● **Exercise prompt**
Please repeat the lines below, exactly and only, from the one that holds "Click the green Attach start button" through the one that holds "Given: Click the 搜索 Web 和 Windows search box".

(Dataset entries)
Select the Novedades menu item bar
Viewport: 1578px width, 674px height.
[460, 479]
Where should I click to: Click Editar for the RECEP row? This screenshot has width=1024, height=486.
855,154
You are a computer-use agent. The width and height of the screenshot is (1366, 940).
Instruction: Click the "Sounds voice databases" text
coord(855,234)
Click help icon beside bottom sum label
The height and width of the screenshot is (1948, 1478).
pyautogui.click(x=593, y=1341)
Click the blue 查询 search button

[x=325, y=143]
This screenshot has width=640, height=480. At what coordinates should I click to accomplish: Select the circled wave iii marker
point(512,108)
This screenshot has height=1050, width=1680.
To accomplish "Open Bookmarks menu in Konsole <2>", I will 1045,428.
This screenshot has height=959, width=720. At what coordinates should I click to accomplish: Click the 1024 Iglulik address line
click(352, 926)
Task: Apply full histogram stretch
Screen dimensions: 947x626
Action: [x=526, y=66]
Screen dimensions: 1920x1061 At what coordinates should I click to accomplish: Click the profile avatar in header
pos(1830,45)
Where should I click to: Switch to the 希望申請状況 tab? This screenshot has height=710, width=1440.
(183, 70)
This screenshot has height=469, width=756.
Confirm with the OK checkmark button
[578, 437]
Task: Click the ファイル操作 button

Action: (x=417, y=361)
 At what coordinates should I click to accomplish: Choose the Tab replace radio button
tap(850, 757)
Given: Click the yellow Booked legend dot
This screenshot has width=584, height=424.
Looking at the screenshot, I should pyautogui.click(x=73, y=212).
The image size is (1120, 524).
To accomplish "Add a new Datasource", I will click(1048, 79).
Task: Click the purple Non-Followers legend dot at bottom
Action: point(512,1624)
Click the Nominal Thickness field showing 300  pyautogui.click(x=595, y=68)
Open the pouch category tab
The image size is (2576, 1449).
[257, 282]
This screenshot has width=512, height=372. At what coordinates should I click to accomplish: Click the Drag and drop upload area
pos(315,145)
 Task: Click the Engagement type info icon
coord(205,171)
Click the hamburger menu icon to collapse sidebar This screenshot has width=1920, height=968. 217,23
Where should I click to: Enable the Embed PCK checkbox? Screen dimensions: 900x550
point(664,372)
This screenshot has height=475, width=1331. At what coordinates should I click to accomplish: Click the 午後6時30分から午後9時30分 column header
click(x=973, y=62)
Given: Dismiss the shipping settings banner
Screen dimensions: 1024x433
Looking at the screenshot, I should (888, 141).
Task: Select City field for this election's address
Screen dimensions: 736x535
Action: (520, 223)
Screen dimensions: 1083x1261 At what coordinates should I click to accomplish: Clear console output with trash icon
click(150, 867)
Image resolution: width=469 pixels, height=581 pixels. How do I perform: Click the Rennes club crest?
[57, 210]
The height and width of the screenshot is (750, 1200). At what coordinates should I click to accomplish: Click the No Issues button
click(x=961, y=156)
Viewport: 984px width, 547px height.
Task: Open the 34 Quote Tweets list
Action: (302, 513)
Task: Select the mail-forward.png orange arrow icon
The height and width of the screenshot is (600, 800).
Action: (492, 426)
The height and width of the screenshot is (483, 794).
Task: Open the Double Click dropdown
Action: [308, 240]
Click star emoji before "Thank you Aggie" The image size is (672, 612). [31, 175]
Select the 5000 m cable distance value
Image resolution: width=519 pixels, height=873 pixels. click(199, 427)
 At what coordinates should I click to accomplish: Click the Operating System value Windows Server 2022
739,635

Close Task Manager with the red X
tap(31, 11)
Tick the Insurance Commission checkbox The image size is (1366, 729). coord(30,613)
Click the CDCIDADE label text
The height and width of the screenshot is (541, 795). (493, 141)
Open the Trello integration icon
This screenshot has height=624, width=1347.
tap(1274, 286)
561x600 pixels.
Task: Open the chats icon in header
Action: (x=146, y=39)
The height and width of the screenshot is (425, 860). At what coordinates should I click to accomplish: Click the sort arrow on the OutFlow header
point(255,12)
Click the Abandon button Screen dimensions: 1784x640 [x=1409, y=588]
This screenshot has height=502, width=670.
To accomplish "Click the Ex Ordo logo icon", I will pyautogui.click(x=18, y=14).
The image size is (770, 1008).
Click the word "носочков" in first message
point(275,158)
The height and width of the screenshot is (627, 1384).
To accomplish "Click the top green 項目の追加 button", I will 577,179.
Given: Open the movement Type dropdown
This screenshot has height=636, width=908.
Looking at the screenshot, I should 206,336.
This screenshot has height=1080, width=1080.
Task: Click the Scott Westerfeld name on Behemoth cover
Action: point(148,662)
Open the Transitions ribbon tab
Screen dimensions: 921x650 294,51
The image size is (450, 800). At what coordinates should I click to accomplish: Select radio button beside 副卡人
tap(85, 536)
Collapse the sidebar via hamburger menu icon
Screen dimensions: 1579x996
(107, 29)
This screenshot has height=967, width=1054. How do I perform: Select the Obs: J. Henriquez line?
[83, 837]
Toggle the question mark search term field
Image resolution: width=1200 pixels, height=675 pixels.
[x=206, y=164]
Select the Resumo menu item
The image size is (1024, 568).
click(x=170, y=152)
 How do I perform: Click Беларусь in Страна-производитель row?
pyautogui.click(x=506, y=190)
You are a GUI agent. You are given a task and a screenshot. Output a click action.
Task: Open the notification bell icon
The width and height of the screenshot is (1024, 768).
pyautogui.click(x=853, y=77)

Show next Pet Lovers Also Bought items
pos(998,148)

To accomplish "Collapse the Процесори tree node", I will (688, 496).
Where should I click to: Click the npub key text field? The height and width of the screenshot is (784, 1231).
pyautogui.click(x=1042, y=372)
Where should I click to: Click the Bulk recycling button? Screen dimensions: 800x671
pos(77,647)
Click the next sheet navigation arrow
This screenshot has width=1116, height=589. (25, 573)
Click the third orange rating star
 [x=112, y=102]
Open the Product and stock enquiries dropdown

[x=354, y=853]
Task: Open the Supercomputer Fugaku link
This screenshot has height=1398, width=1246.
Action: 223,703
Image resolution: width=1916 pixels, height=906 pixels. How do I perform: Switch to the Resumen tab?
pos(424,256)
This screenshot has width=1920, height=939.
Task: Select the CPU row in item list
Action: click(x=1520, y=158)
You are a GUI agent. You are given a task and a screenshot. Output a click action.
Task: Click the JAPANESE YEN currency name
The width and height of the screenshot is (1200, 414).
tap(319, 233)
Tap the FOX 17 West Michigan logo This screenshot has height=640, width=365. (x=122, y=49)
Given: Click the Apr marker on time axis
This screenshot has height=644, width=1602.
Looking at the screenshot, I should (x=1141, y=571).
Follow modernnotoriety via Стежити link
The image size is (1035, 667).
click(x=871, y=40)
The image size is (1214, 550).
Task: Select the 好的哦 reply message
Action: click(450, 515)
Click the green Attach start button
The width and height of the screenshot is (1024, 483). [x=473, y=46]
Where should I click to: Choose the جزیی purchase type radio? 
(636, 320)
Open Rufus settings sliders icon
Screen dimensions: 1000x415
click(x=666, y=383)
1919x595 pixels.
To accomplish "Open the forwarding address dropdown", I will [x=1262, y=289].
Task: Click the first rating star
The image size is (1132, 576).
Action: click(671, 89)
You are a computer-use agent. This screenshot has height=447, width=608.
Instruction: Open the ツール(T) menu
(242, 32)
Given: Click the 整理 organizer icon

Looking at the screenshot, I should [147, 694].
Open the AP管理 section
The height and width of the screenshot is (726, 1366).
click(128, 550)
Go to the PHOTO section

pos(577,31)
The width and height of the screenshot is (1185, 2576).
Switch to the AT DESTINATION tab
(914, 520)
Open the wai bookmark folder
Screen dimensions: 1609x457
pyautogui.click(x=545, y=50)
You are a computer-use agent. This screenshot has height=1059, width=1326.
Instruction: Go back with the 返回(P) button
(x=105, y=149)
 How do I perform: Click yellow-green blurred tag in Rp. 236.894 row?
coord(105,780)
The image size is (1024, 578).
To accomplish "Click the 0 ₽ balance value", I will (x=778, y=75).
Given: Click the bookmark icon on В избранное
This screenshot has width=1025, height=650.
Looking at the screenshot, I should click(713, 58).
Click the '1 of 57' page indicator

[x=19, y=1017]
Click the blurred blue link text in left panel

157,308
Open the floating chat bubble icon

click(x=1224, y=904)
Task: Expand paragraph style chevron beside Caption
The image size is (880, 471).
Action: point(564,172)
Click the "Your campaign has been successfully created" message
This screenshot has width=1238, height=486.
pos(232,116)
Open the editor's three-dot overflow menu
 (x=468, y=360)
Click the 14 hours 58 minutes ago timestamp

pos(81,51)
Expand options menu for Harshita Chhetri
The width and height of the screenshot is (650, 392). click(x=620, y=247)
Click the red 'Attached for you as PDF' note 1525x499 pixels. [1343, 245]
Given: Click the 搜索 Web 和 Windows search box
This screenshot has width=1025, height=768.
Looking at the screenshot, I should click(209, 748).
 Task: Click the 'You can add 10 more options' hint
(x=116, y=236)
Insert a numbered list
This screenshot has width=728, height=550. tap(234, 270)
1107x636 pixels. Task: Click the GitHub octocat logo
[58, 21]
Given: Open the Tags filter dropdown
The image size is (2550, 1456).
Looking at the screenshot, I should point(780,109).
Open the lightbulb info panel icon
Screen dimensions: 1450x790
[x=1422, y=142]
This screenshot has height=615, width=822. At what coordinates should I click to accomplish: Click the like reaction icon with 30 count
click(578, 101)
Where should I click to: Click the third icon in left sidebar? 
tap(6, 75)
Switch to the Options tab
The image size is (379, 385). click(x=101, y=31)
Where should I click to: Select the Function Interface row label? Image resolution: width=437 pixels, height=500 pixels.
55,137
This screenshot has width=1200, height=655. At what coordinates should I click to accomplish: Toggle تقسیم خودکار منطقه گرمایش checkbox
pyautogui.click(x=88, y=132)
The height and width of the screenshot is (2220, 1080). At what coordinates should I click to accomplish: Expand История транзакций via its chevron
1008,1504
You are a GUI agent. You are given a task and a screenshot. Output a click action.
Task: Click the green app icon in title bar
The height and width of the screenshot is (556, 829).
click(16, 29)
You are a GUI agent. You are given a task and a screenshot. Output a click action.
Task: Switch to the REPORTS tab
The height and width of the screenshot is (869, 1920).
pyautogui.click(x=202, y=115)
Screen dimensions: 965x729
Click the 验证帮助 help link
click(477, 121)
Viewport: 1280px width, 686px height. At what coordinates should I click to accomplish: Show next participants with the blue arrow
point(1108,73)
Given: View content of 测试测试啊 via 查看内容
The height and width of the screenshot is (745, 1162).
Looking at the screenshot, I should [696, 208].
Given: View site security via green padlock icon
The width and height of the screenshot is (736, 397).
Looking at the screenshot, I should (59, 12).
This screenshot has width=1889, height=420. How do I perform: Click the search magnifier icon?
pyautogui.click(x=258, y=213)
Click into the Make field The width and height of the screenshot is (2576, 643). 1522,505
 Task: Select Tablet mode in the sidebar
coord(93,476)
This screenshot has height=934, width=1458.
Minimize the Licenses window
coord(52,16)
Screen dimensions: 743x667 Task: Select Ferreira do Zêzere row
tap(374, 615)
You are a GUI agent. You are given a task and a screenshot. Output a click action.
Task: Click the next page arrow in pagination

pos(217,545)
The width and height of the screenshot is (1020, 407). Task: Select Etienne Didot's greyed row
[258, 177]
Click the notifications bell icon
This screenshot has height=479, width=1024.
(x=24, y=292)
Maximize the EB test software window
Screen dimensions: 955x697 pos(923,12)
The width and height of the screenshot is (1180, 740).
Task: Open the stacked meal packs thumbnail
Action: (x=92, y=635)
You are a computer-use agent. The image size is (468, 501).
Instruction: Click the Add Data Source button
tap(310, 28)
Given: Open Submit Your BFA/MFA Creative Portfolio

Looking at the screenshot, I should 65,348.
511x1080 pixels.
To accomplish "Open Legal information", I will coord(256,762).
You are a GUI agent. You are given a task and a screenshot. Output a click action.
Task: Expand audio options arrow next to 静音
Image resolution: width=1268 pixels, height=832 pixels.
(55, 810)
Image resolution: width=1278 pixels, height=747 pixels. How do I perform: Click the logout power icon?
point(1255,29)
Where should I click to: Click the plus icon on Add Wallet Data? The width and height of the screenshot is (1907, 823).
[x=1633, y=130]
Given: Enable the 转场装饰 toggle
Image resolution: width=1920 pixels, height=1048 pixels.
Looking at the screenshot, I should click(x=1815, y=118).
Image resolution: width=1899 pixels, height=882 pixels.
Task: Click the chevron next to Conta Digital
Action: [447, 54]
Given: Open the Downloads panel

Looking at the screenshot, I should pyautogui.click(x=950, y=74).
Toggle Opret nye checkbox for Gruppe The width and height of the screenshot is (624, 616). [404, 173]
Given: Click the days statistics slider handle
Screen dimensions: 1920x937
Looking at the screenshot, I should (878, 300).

● **Output for this exercise**
Click the green Attach start button
The width and height of the screenshot is (1024, 483). [x=473, y=46]
Where should I click to: Choose the جزیی purchase type radio? 
(636, 320)
Open Rufus settings sliders icon
Screen dimensions: 1000x415
click(x=666, y=383)
1919x595 pixels.
To accomplish "Open the forwarding address dropdown", I will [x=1262, y=289].
Task: Click the first rating star
The image size is (1132, 576).
Action: click(671, 89)
You are a computer-use agent. This screenshot has height=447, width=608.
Instruction: Open the ツール(T) menu
(242, 32)
Given: Click the 整理 organizer icon

Looking at the screenshot, I should [147, 694].
Open the AP管理 section
The height and width of the screenshot is (726, 1366).
click(128, 550)
Go to the PHOTO section

pos(577,31)
The width and height of the screenshot is (1185, 2576).
Switch to the AT DESTINATION tab
(914, 520)
Open the wai bookmark folder
Screen dimensions: 1609x457
pyautogui.click(x=545, y=50)
You are a computer-use agent. This screenshot has height=1059, width=1326.
Instruction: Go back with the 返回(P) button
(x=105, y=149)
 How do I perform: Click yellow-green blurred tag in Rp. 236.894 row?
coord(105,780)
The image size is (1024, 578).
To accomplish "Click the 0 ₽ balance value", I will (x=778, y=75).
Given: Click the bookmark icon on В избранное
This screenshot has width=1025, height=650.
Looking at the screenshot, I should click(713, 58).
Click the '1 of 57' page indicator

[x=19, y=1017]
Click the blurred blue link text in left panel

157,308
Open the floating chat bubble icon

click(x=1224, y=904)
Task: Expand paragraph style chevron beside Caption
The image size is (880, 471).
Action: point(564,172)
Click the "Your campaign has been successfully created" message
This screenshot has width=1238, height=486.
pos(232,116)
Open the editor's three-dot overflow menu
 (x=468, y=360)
Click the 14 hours 58 minutes ago timestamp

pos(81,51)
Expand options menu for Harshita Chhetri
The width and height of the screenshot is (650, 392). click(x=620, y=247)
Click the red 'Attached for you as PDF' note 1525x499 pixels. [1343, 245]
Given: Click the 搜索 Web 和 Windows search box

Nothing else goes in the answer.